The deal came together in a marathon negotiation Thursday in the office of New York Attorney General Eric Schneiderman. The Weinstein Co. board, including chairman Bob Weinstein, sat down with Burkle and his partner, former Small Business Administration chief Maria Contreras-Sweet, with Schneiderman helping to seal the deal.
“Our team is pleased to announce that we have taken an important step and have reached an agreement to purchase assets from The Weinstein Company in order to launch a new company, with a new board and a new vision that embodies the principles that we have stood by since we began this process last fall,” Contreras-Sweet said in a statement.
The negotiations continued over minor points even after Contreras-Sweet released her statement. Three hours later, the Weinstein Co. board confirmed the deal.
“We are pleased to announce that we have entered into an agreement to sell the assets of The Weinstein Company to an investor group led by Maria Contreras-Sweet and Ron Burkle,” the board said. “The deal provides a clear path for compensation for victims and protects the jobs of our employees. We greatly appreciate the efforts of Attorney General Schneiderman and his staff, Maria Contreras-Sweet, Ron Burkle and his team at Yucaipa for bringing about this agreement. We consider this to be a positive outcome under what have been incredibly difficult circumstances.”
The deal comes after the transaction nearly died twice in the space of two weeks. On Feb. 11, the buyers almost walked away when Schneiderman’s office filed a discrimination complaint that sought oversight and conditions on the sale. After talks restarted, the Weinstein Co. announced on Feb. 25 that they were backing out and pursuing bankruptcy, and accused Burkle and Contreras-Sweet of failing to negotiate in good faith.
The most recent sticking point was Burkle’s reluctance to provide $7 million in upfront capital to keep the company on its feet while the transaction is pending. A source told Variety that the agreement comes with a 40-day closing period. The interim funding issue has been resolved, according to a source. Another issue was the Weinstein Co.’s refusal to provide an opinion letter guaranteeing that they had the right to sell the company. The concern was that Harvey Weinstein, who resigned his board seat last fall and would see his equity wiped out in the sale, might have standing to contest the transaction.
Following the collapse of the talks over the weekend, Burkle and Contreras-Sweet sought to revive negotiations with the aid of the attorney general. The Weinstein Co. was initially reluctant to reengage, but the company’s employees were angry and fearful of layoffs that would result from bankruptcy.

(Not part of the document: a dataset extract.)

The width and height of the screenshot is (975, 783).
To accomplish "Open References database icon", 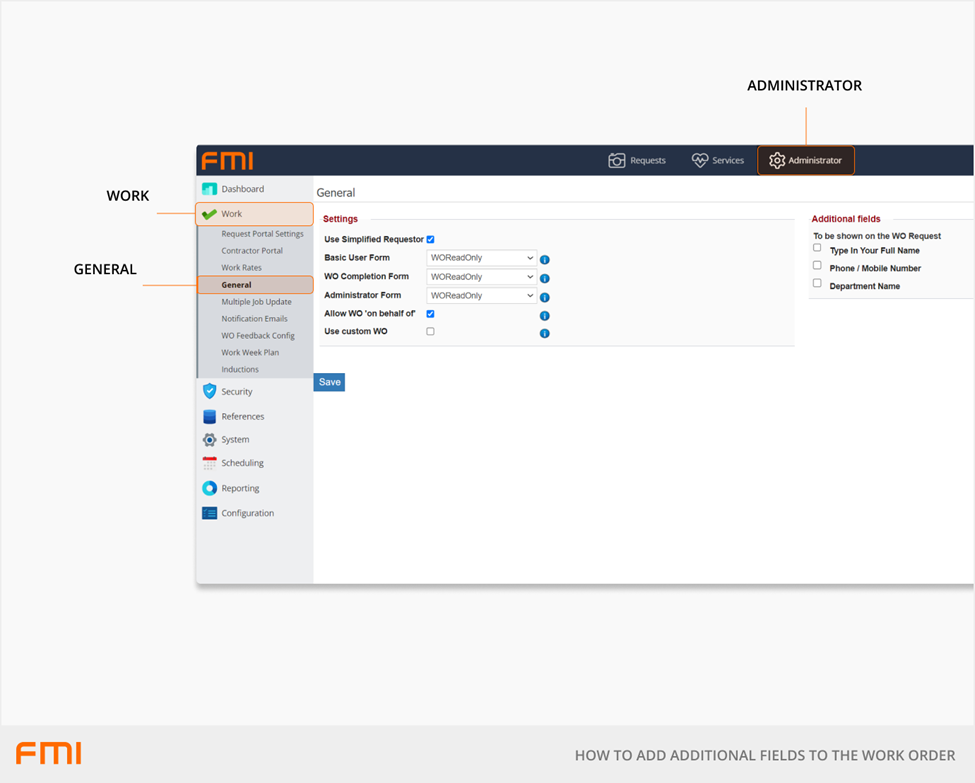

Schneiderman objected to the original terms of the sale, saying that a proposed fund for Harvey Weinstein’s sexual harassment victims was inadequate. After his intervention, the parties agreed to increase the fund to $90 million. Schneiderman also sought assurances regarding the company’s sexual harassment policies, and had objected to a plan to put David Glasser, the company’s COO under Weinstein, in the CEO role. Glasser was subsequently fired “for cause” by the board, but Burkle has continued to hold out the possibility of keeping him on board.
In a statement on Thursday night, Schneiderman said he was “pleased to have received express commitments from the parties that the new company will create a real, well-funded victims compensation fund, implement HR policies that will protect all employees, and will not unjustly reward bad actors.”
“We will work with the parties in the weeks ahead to ensure that the parties honor and memorialize these commitments prior to closing,” he continued. “Our lawsuit remains active and (the) investigation remains ongoing at this time.”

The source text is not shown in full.